Integration Server 10.3 | Built-In Services Reference Guide | Security Folder | About the Security Elements
 
About the Security Elements
Use the elements in the security folder to:
*Control which client certificates are sent to other services.
*Digitally sign data.
*Process digital signatures.
*Store and retrieve outbound passwords to access secure resources.
*Manage Integration Server keystores and truststores.
*Secure XML documents.
The services pub.security.keystore:setKeyAndChain, pub.security:setKeyAndChainFromBytes, and pub.security:clearKeyAndChain are used to control which client certificate the webMethods Integration Server presents to remote servers. You need to use these services to switch between certificates and certificate chains if you are not using aliases for remote servers. For more information about aliases for remote servers, see Setting Up a Remote Server Alias.
The pub.security.outboundPasswords services support the use of encrypted outbound passwords to access secure resources. You may wish to have a flow service access a secure resource such as a remote Integration Server, proxy server, or database. The service would need to provide a valid password to access the resource. The pub.security.outboundPasswords services allow a flow service to store passwords in and retrieve passwords from the Integration Server's outbound password store. The outbound password store is an encrypted store of passwords managed by the Integration Server. For more information about the outbound password store, see Working with Outbound Password Settings.
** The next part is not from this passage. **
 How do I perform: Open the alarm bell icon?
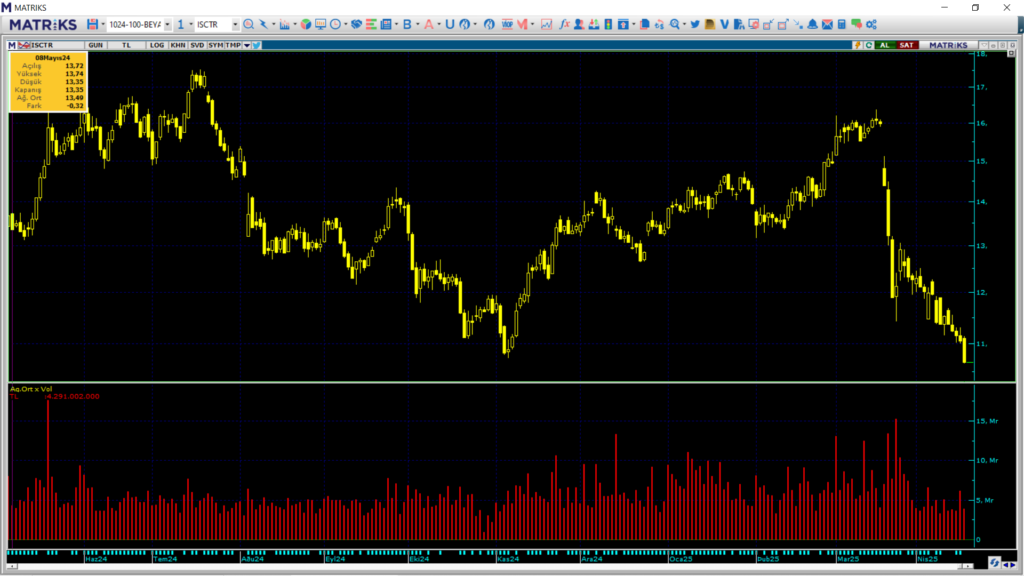[812, 24]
The pub.security.keystore services allow you to configure Integration Server SSL through access to its keys and associated certificates. These keys and certificates are now stored securely in industry-standard keystore and truststore files. For more information about Integration Server keystores and truststores, see Creating a Keystore and Truststore.
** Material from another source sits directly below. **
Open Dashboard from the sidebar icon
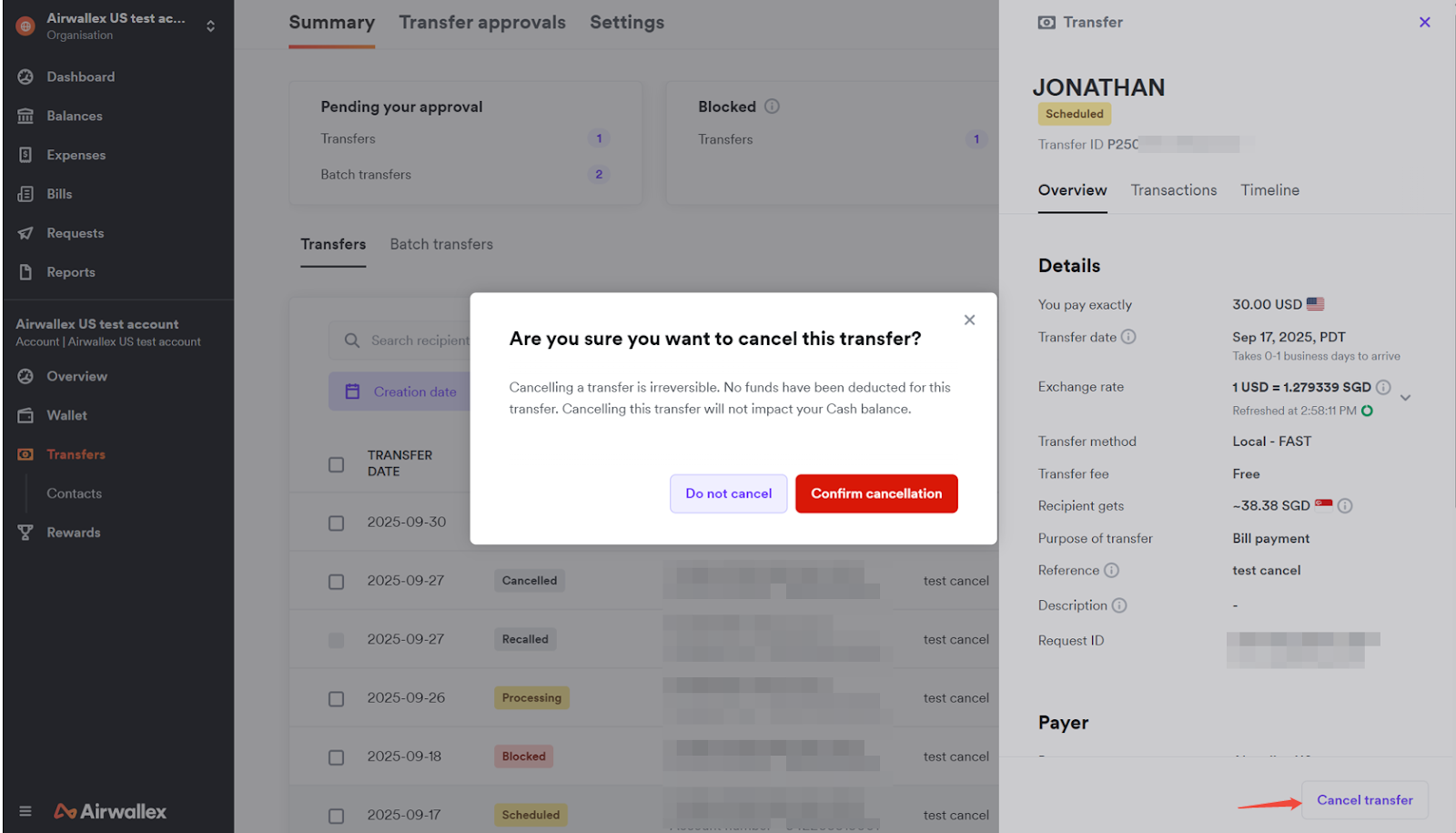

The pub.security.xml services are based on the Apache Security APIs. These services support encryption and digital signing of outbound XML documents from Integration Server, and decryption and signature verification of inbound XML from partner applications. The services provide the most commonly-used XML security options, including:
*Signing/encrypting the entire XML document or the content of specific nodes
*Selection of the signing and encryption algorithms
*Use of enveloping and enveloped signatures
Important:
Software AG recommends that you drop variables containing sensitive data from the pipeline once the data is no longer needed by the flow service. Sensitive data includes, but is not limited to, passwords, private keys, and pass phrases. The pipeline stores data in clear text. Because the entire output pipeline is returned to the calling client, avoid leaving variables containing sensitive data in the pipeline. This prevents the service from returning sensitive data to the calling client.